A sap bag hanging off one of the trees in our yard. Ben Hamilton, a friend of ours, has 150 taps in our woods and 25 in our yard. Because it’s been so warm this year Ben expects to get only 110 gallons of maple syrup after boiling all the sap. Usually he can get about 175 gallons.

This is a sap bucket hanging off one of our trees. This shows the tap in the tree and the sap drips out into the bucket.

We visited Ben in his “sugar shack” while he was boiling the sap. This year it’s taking about 60 to 65 gallons of sap to make 1 gallon of maple syrup. Most years it just takes about 40 to 45 gallons. It all depends on weather – how many freezing nights and then warming up.

This is the stovepipe out the top of the “shack”. The open windows are actually chicken wire to let the steam and hot air out of the sugar shack. It’s above the boiler.

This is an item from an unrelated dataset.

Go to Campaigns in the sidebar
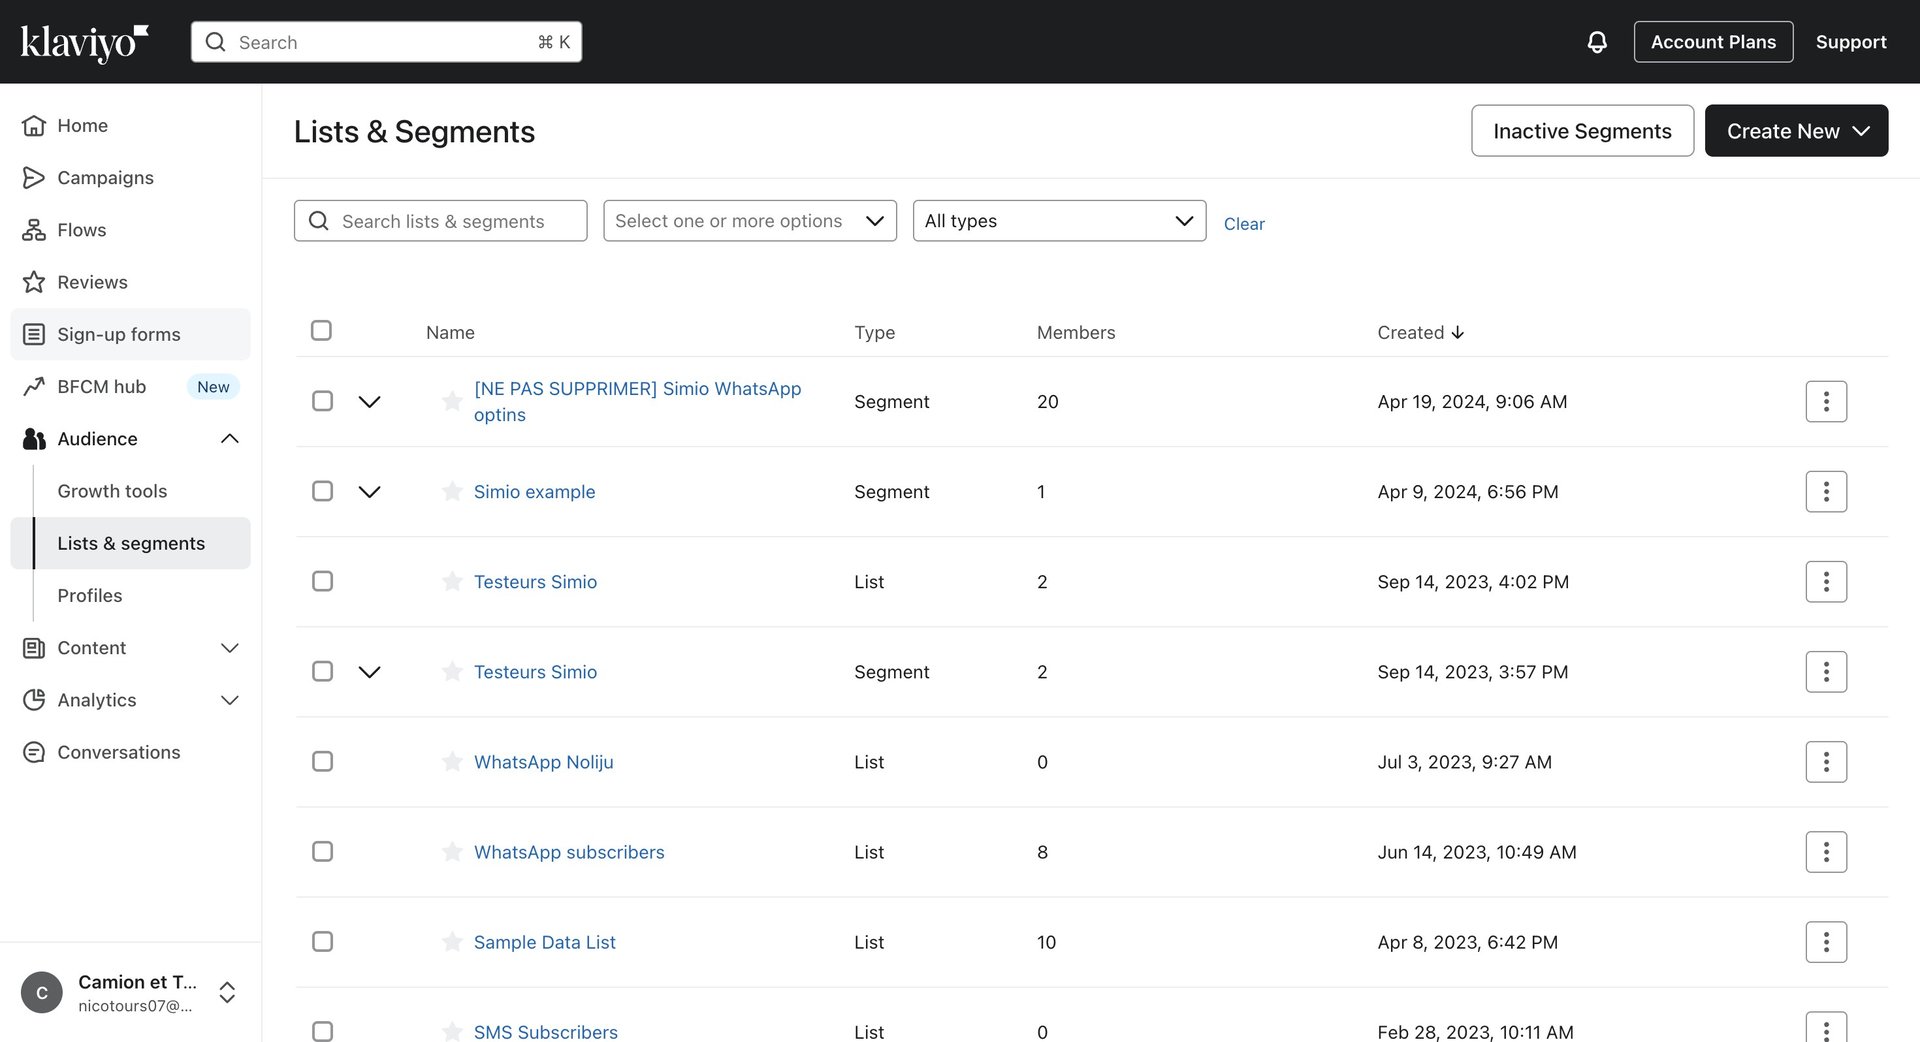105,178
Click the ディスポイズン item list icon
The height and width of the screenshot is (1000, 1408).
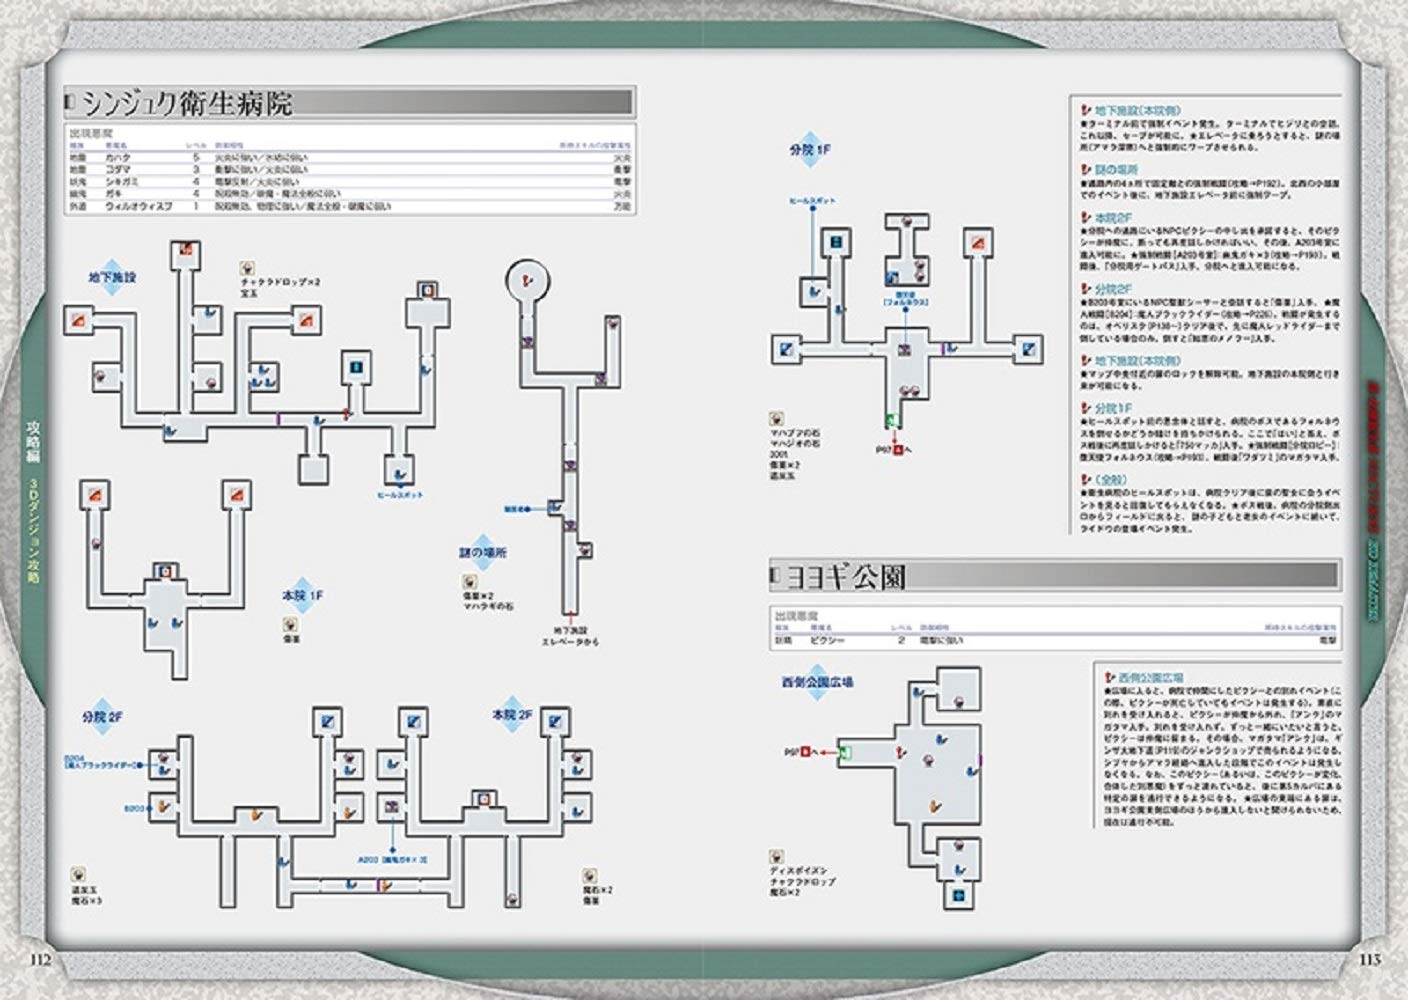point(776,857)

Ben goes around and empties all of his sap bags and buckets and pours them into this 400 gallon tank in the back of his pickup truck. It can take a couple of trips per day to collect all the sap. He has about 535 taps total in various locations.

When he gets back to the “sugar shack” he pumps the sap into another tank that feeds into the boiler.

This is what the sap boiler looks like.

This is one-time filtered pure maple syrup out of the boiler. Maple sap turns into maple syrup when it reaches 219 degrees. Ben filters it through special felt-like filters one more time before bottling.

One end of the boiler. This is where the sap goes first.


The brown pipe to the left is how the sap from the outside tanks gets into the boiler.

After the “foamy” sap boiling on the left has been there for awhile, it goes into the right side. You can tell it’s boiling down into thicker syrup by the color difference. Sorry you can’t smell it, but trust me, it’s smells amazing in the sugar shack!



This is the end where the sap is boiling and getting thicker.


Richard Wildman and Ben Hamilton inside the sugar shack.

It takes a lot of firewood to keep the boiler going. When the firepot is empty it can hold about one wheelbarrow full of wood cut in 2-foot lengths. Ben uses about a wheelbarrow every 15 minutes. When we were there late afternoon he had enough sap in the tanks to boil for another 15 hours. That’s 60 wheelbarrows of firewood!

This is the top of the sugar shack where the steam and heat escapes.

This is just part of the woodpile he uses.


The furnace for the sap boiler.

This is my “payment” from Ben for the year. Yum!!